Молчал. Ждал. Слушал.
(настоящее)
— Можно попробовать, — говорит Такоси.
Юми не смотрит на него. Она смотрит туда же, куда и все: вниз, в нагромождение камней и скал, между которыми в темной стеклянной зелени расползаются и возникают вновь причудливые пенные узоры. И колышется туда-сюда в маятниковом ритме человеческое тело. Труп.
— Это Стас.
Голос крупной девушки-студентки дрожит. Она подходит к самому краю обрыва и, подвернув щиколотку на подвижном камне, отшатывается назад. Остальные стоят кружком, не решаясь подступить ближе. Вторая студентка, две старушки, ролевые девушки в средневековых платьях, невысокая встрепанная женщина и она, Юми. Нет беременной и матери с детьми; это понятно и правильно. И только один мужчина. Такоси.
Он разматывает веревку. Делает петлю и закрепляет на треугольном выступе скалы. Дергает несколько раз, проверяя на прочность.
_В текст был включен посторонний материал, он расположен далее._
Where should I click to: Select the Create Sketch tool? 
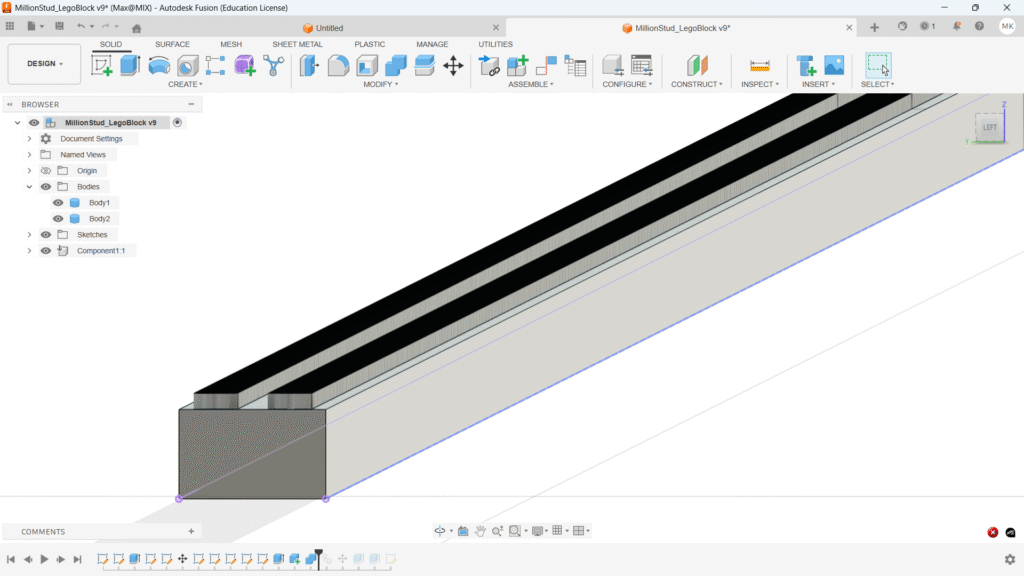[102, 66]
Среди его движений нет ни одного не выверенного, не отрепетированного хотя бы мысленно, не предназначенного исключительно для чужих глаз. Женских глаз, безжалостно уточняет Юми. Но главное даже не это. Теперь, когда больше нет писателя, нету других мужчин, ушедших туда, куда идти нельзя и откуда не может быть возврата, не пожелавших выслушать его, который знал, — Такоси должен был принять на себя главенство и ответственность в их тесном, съежившемся и слабом женском мирке, у него не осталось другого выхода. Он делает вид, будто так оно и есть, он сохраняет лицо — но Юми же чувствует. Он словно пуст изнутри. Набор необходимых движений и жестов, непроницаемая маска твердых черт. И пустота, ужасающая пустота.
На старой лохматой веревке на равных расстояниях навязано несколько узлов. Юми не знает, где Такоси ее взял.
Он сбрасывает веревку со скалы, натягивает на краю обрыва и спускает ногу на невидимый отсюда уступ. Перебирает обеими руками, спускаясь от узла к узлу. Пропадает из виду: по пояс, по плечи, совсем.
Женщина, похожая на встрепанную птичку, подходит ближе к краю, с любопытством вытягивает шею; в ее пристальном взгляде отражается, будто заснятая на камеру, траектория спуска Такоси. Она, Юми, остается на месте. И видит его позже, уже у подножия, в каменном месиве и хаотичных веерах брызг, с мокрой веревкой в руках. Такоси ступает на большой плоский камень, покрытый ядовито-зеленым растительным ковром, и поскальзывается, и делает несколько шагов, не выпуская веревки. Труп качается на волнах уже совсем рядом с ним. Зажав конец веревки в зубах, Такоси приседает на корточки и тянется всем телом вслед за вытянутой рукой, похожий на черную стрелку.
Подцепляет, втаскивает на зеленый камень, сам при этом теряет равновесие, проваливается одной ногой в межкаменную щель, подплеснувшая волна окатывает его по колено, — а сегодня так холодно с утра, отстраненно, без всякого сочувствия думает Юми. Смотрит, как Такоси обвязывает веревку вокруг пояса трупа. А затем встает, запрокидывает голову и делает несколько размашистых жестких жестов вниз и вверх.
Мы должны втащить его сюда, понимает Юми. Мы, женщины. И вся замирает, сжимается изнутри от нечеловеческого, непереносимого отвращения.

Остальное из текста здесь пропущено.